• SOURCE TEXT:
Forgotten stepchild: Telos Alliance questions whether audio is getting left behind again in the cloud production race

By Martin Dyster, vice president of business development, Telos Alliance

For those of us intrepid souls who have made a career in broadcast audio, we’ve often felt like we are the forgotten stepchild of the industry. Whether it is the division of the capital equipment budget for a new project, or a drive towards a new technology that will revolutionise the industry, audio has often seemed to be viewed as less important than video somehow.

Thankfully, for those of us in the know, we have contented ourselves with the knowledge that we are part of an exclusive club, and that what we do and what we represent is more challenging and exciting, and that therefore the industry cannot function without us. Our day will arrive, our ship will come in!

Evolution versus investment

The pandemic (yes, that again) has highlighted yet another disparity between the evolution and investment in audio with respect to video production technology, notably that of cloud-based solutions. No sector has felt this more acutely in the last two years than sports production, which admittedly had already accepted that remote working, or REMI, is a permanent part of its future, but in turning to the cloud has found that audio has been largely forgotten.

While there is undoubtedly amazing technology from multiple vendors out there for acquiring video content, processing it, mixing it, editing, branding, storing and ultimately delivering it to the consumer, all via the cloud, only a few of these workflow elements can be adequately satisfied using the cloud-based audio tools that are out there right now. There’s not quite nothing available – and what does exist can be very good – but there isn’t much. And to be fair, it’s because we got caught napping. If we saw it coming, we ignored the signs and now we are playing catch up.

• WHAT TO DO:
Reproduce the article on broadcast audio word for word, everything from "Forgotten stepchild: Telos" down to "will come in!". The lines that come next are separate material, unconnected to the article on broadcast audio.

• GIVEN DATA:
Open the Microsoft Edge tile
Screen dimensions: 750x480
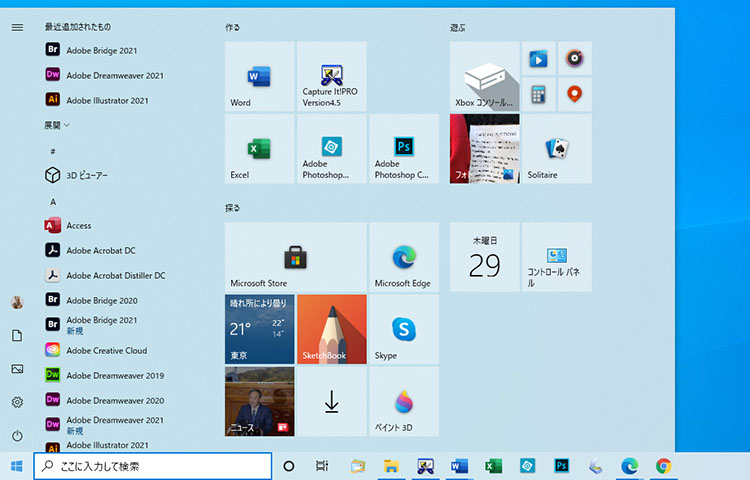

• RESPONSE AREA:
Forgotten stepchild: Telos Alliance questions whether audio is getting left behind again in the cloud production race

By Martin Dyster, vice president of business development, Telos Alliance

For those of us intrepid souls who have made a career in broadcast audio, we’ve often felt like we are the forgotten stepchild of the industry. Whether it is the division of the capital equipment budget for a new project, or a drive towards a new technology that will revolutionise the industry, audio has often seemed to be viewed as less important than video somehow.

Thankfully, for those of us in the know, we have contented ourselves with the knowledge that we are part of an exclusive club, and that what we do and what we represent is more challenging and exciting, and that therefore the industry cannot function without us. Our day will arrive, our ship will come in!